# Otozu (音図) - Audio Spectrogram Conversion Library
Otozu (音図), combining the Japanese words for "sound" (音) and "diagram" (図), is a Python library that simplifies the conversion between audio files and spectrograms. Whether you're working on audio analysis, machine learning with sound data, or just curious about sound visualization, Otozu provides an intuitive interface for bidirectional conversion between audio files and their spectrogram representations.
## Why?
Ever needed to convert audio files into spectrograms? Maybe you're training a neural network for audio classification and want to understand what your model is actually learning. Otozu makes it easy to convert your audio dataset into spectrograms for training, but it goes further - you can also convert those learned representations back into audio.
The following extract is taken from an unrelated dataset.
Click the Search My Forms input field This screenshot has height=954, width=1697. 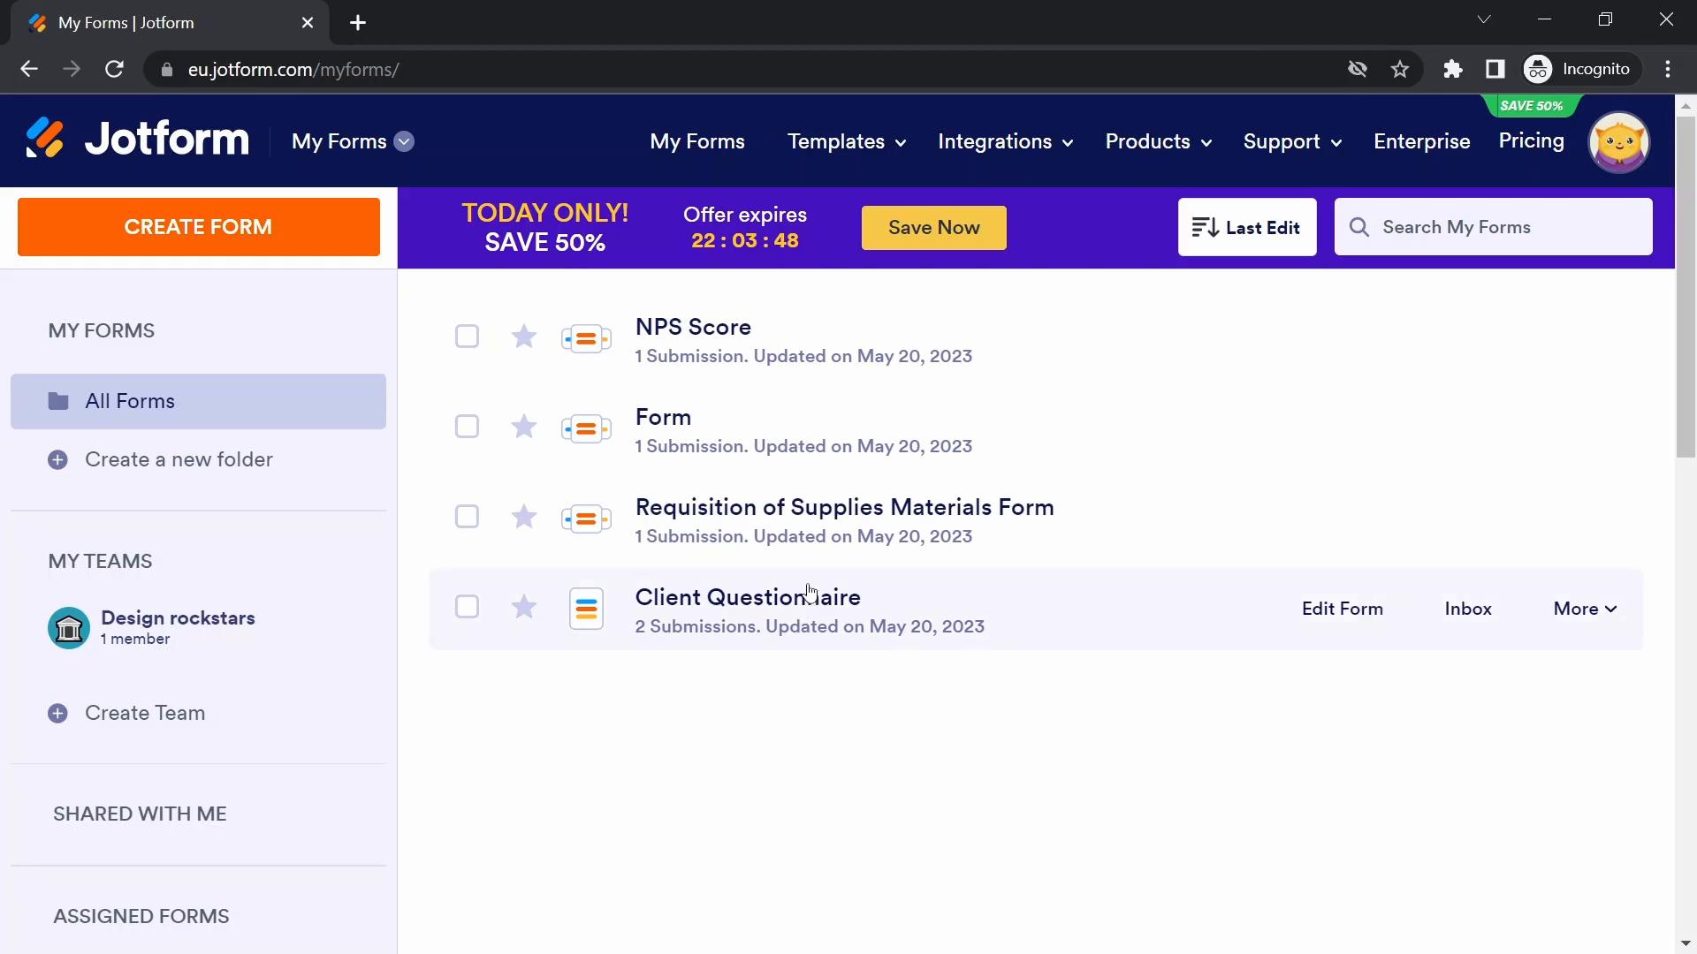[1495, 227]
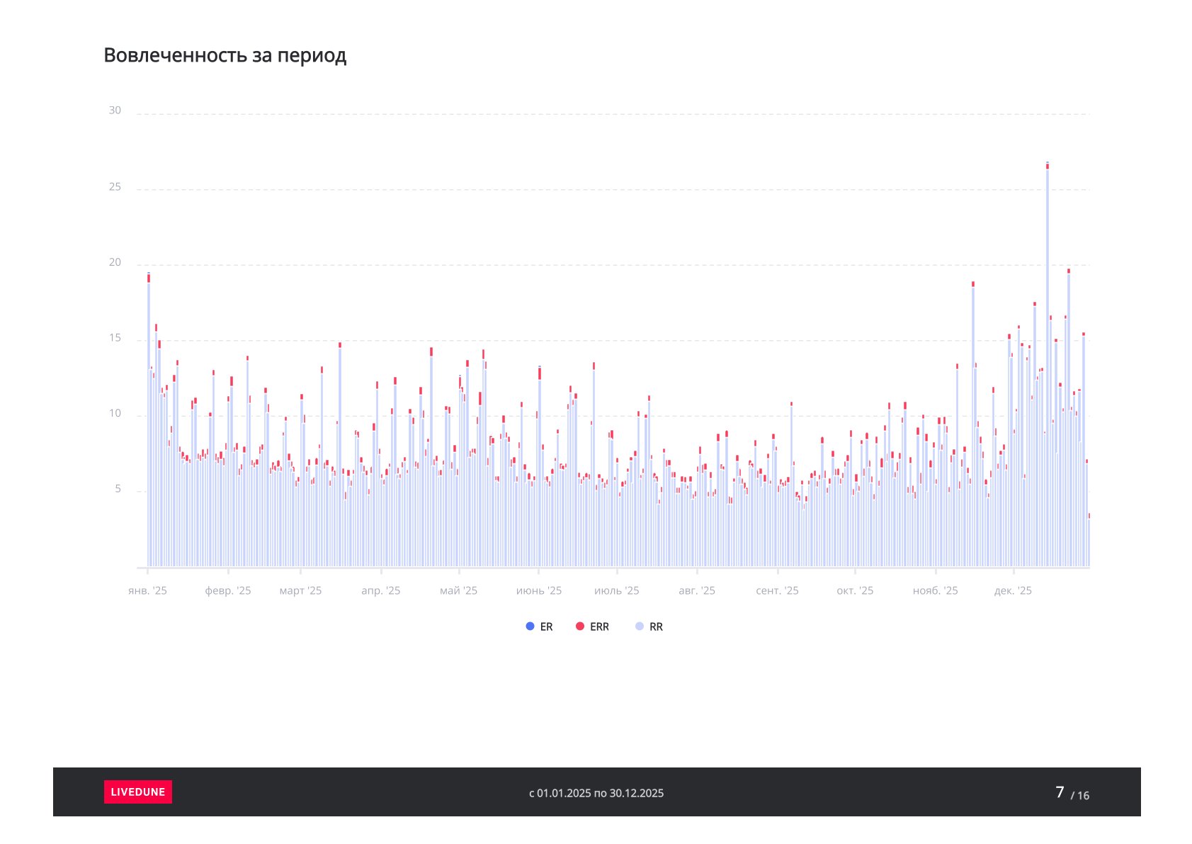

Want to know what features your CNN's first layer is detecting? Convert its activation patterns back into sound. Curious about what "maximum meowing" sounds like to your cat detector? Otozu can help you translate those neural patterns back into audio that humans can understand.
## Features
- Convert audio files to mel spectrograms (saved as PNG or NPY files)
- Reconstruct audio from spectrograms using the Griffin-Lim algorithm
- Support for multiple audio formats (WAV, MP3, FLAC, OGG)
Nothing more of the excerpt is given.